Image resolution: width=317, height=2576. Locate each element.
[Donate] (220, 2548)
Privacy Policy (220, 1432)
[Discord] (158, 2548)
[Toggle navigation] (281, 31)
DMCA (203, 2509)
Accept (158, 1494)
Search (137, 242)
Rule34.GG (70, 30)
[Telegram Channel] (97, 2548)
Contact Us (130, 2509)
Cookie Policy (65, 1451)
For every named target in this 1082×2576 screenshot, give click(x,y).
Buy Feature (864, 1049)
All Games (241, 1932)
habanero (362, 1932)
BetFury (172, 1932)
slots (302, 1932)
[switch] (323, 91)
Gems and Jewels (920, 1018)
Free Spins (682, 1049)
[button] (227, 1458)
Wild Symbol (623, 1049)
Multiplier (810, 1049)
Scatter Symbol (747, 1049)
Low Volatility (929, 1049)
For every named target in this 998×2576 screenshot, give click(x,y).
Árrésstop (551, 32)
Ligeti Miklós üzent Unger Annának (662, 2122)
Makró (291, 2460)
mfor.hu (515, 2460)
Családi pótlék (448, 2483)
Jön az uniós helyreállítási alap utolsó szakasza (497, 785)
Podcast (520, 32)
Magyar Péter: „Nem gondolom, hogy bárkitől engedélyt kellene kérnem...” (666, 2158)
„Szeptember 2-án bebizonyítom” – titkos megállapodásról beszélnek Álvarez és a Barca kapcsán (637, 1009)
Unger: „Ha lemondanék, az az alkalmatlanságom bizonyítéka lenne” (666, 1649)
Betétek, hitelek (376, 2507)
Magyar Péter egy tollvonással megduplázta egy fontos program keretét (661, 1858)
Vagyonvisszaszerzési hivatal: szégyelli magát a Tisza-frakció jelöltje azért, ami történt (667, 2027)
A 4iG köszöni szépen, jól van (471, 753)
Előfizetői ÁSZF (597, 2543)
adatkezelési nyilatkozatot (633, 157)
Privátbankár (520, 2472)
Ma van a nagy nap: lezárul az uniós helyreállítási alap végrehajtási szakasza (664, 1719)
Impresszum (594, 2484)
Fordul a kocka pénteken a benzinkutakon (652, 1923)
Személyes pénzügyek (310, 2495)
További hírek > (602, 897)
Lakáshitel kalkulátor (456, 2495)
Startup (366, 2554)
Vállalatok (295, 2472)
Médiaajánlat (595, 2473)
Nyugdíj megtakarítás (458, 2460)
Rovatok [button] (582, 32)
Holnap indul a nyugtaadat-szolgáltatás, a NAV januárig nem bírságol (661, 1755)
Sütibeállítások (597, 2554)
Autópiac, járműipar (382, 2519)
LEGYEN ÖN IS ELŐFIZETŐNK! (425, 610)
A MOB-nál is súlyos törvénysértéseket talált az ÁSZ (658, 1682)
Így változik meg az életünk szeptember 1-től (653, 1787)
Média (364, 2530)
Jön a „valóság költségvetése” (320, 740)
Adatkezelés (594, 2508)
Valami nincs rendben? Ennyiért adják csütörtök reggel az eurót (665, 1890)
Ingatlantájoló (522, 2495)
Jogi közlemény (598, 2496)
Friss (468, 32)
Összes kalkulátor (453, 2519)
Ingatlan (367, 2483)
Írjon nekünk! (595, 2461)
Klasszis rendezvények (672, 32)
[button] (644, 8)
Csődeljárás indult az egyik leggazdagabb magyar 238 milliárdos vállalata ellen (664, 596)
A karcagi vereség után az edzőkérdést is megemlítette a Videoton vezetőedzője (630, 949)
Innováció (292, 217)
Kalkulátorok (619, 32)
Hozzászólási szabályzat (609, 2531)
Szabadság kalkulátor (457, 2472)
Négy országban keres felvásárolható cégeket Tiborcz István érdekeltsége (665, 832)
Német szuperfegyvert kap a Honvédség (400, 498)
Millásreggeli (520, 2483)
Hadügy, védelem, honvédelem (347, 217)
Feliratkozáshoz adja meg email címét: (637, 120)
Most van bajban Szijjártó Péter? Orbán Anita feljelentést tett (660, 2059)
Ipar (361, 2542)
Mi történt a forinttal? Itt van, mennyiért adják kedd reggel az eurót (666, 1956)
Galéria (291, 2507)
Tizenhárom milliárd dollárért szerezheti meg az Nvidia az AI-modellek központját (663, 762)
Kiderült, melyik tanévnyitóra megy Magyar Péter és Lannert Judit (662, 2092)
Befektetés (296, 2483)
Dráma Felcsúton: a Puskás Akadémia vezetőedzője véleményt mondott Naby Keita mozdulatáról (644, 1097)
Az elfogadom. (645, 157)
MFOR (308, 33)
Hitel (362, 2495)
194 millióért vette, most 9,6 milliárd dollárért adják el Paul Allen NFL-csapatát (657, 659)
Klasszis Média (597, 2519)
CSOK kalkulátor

════════

▶ [Action item] Repeat the data above, word for word.

▶ [Exercise result]
Image resolution: width=317, height=2576. Locate each element.
[Donate] (220, 2548)
Privacy Policy (220, 1432)
[Discord] (158, 2548)
[Toggle navigation] (281, 31)
DMCA (203, 2509)
Accept (158, 1494)
Search (137, 242)
Rule34.GG (70, 30)
[Telegram Channel] (97, 2548)
Contact Us (130, 2509)
Cookie Policy (65, 1451)
For every named target in this 1082×2576 screenshot, give click(x,y).
Buy Feature (864, 1049)
All Games (241, 1932)
habanero (362, 1932)
BetFury (172, 1932)
slots (302, 1932)
[switch] (323, 91)
Gems and Jewels (920, 1018)
Free Spins (682, 1049)
[button] (227, 1458)
Wild Symbol (623, 1049)
Multiplier (810, 1049)
Scatter Symbol (747, 1049)
Low Volatility (929, 1049)
For every named target in this 998×2576 screenshot, give click(x,y).
Árrésstop (551, 32)
Ligeti Miklós üzent Unger Annának (662, 2122)
Makró (291, 2460)
mfor.hu (515, 2460)
Családi pótlék (448, 2483)
Jön az uniós helyreállítási alap utolsó szakasza (497, 785)
Podcast (520, 32)
Magyar Péter: „Nem gondolom, hogy bárkitől engedélyt kellene kérnem...” (666, 2158)
„Szeptember 2-án bebizonyítom” – titkos megállapodásról beszélnek Álvarez és a Barca kapcsán (637, 1009)
Unger: „Ha lemondanék, az az alkalmatlanságom bizonyítéka lenne” (666, 1649)
Betétek, hitelek (376, 2507)
Magyar Péter egy tollvonással megduplázta egy fontos program keretét (661, 1858)
Vagyonvisszaszerzési hivatal: szégyelli magát a Tisza-frakció jelöltje azért, ami történt (667, 2027)
A 4iG köszöni szépen, jól van (471, 753)
Előfizetői ÁSZF (597, 2543)
adatkezelési nyilatkozatot (633, 157)
Privátbankár (520, 2472)
Ma van a nagy nap: lezárul az uniós helyreállítási alap végrehajtási szakasza (664, 1719)
Impresszum (594, 2484)
Fordul a kocka pénteken a benzinkutakon (652, 1923)
Személyes pénzügyek (310, 2495)
További hírek > (602, 897)
Lakáshitel kalkulátor (456, 2495)
Startup (366, 2554)
Vállalatok (295, 2472)
Médiaajánlat (595, 2473)
Nyugdíj megtakarítás (458, 2460)
Rovatok [button] (582, 32)
Holnap indul a nyugtaadat-szolgáltatás, a NAV januárig nem bírságol (661, 1755)
Sütibeállítások (597, 2554)
Autópiac, járműipar (382, 2519)
LEGYEN ÖN IS ELŐFIZETŐNK! (425, 610)
A MOB-nál is súlyos törvénysértéseket talált az ÁSZ (658, 1682)
Így változik meg az életünk szeptember 1-től (653, 1787)
Média (364, 2530)
Jön a „valóság költségvetése” (320, 740)
Adatkezelés (594, 2508)
Valami nincs rendben? Ennyiért adják csütörtök reggel az eurót (665, 1890)
Ingatlantájoló (522, 2495)
Jogi közlemény (598, 2496)
Friss (468, 32)
Összes kalkulátor (453, 2519)
Ingatlan (367, 2483)
Írjon nekünk! (595, 2461)
Klasszis rendezvények (672, 32)
[button] (644, 8)
Csődeljárás indult az egyik leggazdagabb magyar 238 milliárdos vállalata ellen (664, 596)
A karcagi vereség után az edzőkérdést is megemlítette a Videoton vezetőedzője (630, 949)
Innováció (292, 217)
Kalkulátorok (619, 32)
Hozzászólási szabályzat (609, 2531)
Szabadság kalkulátor (457, 2472)
Négy országban keres felvásárolható cégeket Tiborcz István érdekeltsége (665, 832)
Német szuperfegyvert kap a Honvédség (400, 498)
Millásreggeli (520, 2483)
Hadügy, védelem, honvédelem (347, 217)
Feliratkozáshoz adja meg email címét: (637, 120)
Most van bajban Szijjártó Péter? Orbán Anita feljelentést tett (660, 2059)
Ipar (361, 2542)
Mi történt a forinttal? Itt van, mennyiért adják kedd reggel az eurót (666, 1956)
Galéria (291, 2507)
Tizenhárom milliárd dollárért szerezheti meg az Nvidia az AI-modellek központját (663, 762)
Kiderült, melyik tanévnyitóra megy Magyar Péter és Lannert Judit (662, 2092)
Befektetés (296, 2483)
Dráma Felcsúton: a Puskás Akadémia vezetőedzője véleményt mondott Naby Keita mozdulatáról (644, 1097)
Az elfogadom. (645, 157)
MFOR (308, 33)
Hitel (362, 2495)
194 millióért vette, most 9,6 milliárd dollárért adják el Paul Allen NFL-csapatát (657, 659)
Klasszis Média (597, 2519)
CSOK kalkulátor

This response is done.